You realize once you start the task of casting on those stitches that are at the largest side of the pattern instructions that this might not work up as quickly as you thought it would.

As you burn through skein after skein of good yarn and you haven’t even reached the armpits, you begin to wonder if your summer sweater will actually be worn any time before Christmas.

WIP #1: my cotton, short-sleeved summer sweater that should be ready to wear around mid-February at this rate.

I started knitting this sweater back in…hell, I don’t even know. Me and mah Knittahs took a road trip to Webs back in May so I’m guessing it was sometime towards the end of May. I snagged a bag of this lovely Classic Elite Premiere Yarn. It’s 50% pima cotton and 50% Tencel. It is soft and has a beautiful sheen to it. I knit Buggy a sweater out of this years ago and loved it, even though it’s cotton, which is not my favorite fiber in the world.

Oh, my God. She was so LITTLE. And I had SUCH an issue with rowing out!

I wanted to make the Petal Sweater from Knitty.  I thought it would be a great summer sweater, and I hardly ever knit anything for myself. So I printed it out and began shopping for yarn. And I did the math.

Even knit at its biggest size, that’s not going all the way around my ass . So I had to add inches and stitches. And I cast on. For the life of me, I could not get the lace pattern to fall into line.  I tried. God help me, I tried. I pulled it all out–hundreds of stitches–checked my math, and cast on again. Same thing. I knit swatches. I tried starting it at the regular size, not adding any stitches.

It would NOT work. I frogged it four separate times.

I’ll admit I got pissed. I don’t knit from a pattern very often.

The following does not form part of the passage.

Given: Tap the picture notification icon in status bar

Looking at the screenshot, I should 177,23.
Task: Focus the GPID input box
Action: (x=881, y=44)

My problem is that I usually like one element or another but not the whole thing, so I start making changes, and by the time I’m done adapting it, it seldom looks like the original. I was thinking that I liked the overall lace, but that it might be too much in my size and that I’d look like I was wearing an afghan. I wasn’t crazy about the collar because it’s kind of twee.

And then I said, well, hell. Why not just knit the sweater you want? So I did.

I started with your basic top down raglan sweater and modified it to a v-neck. I divided for the armholes and added enough stitches to make it go around my hips and generously portioned backside and picked a cable lace pattern that I really like. And there you go. I got a good way into the lace before life took over and things got too busy to knit.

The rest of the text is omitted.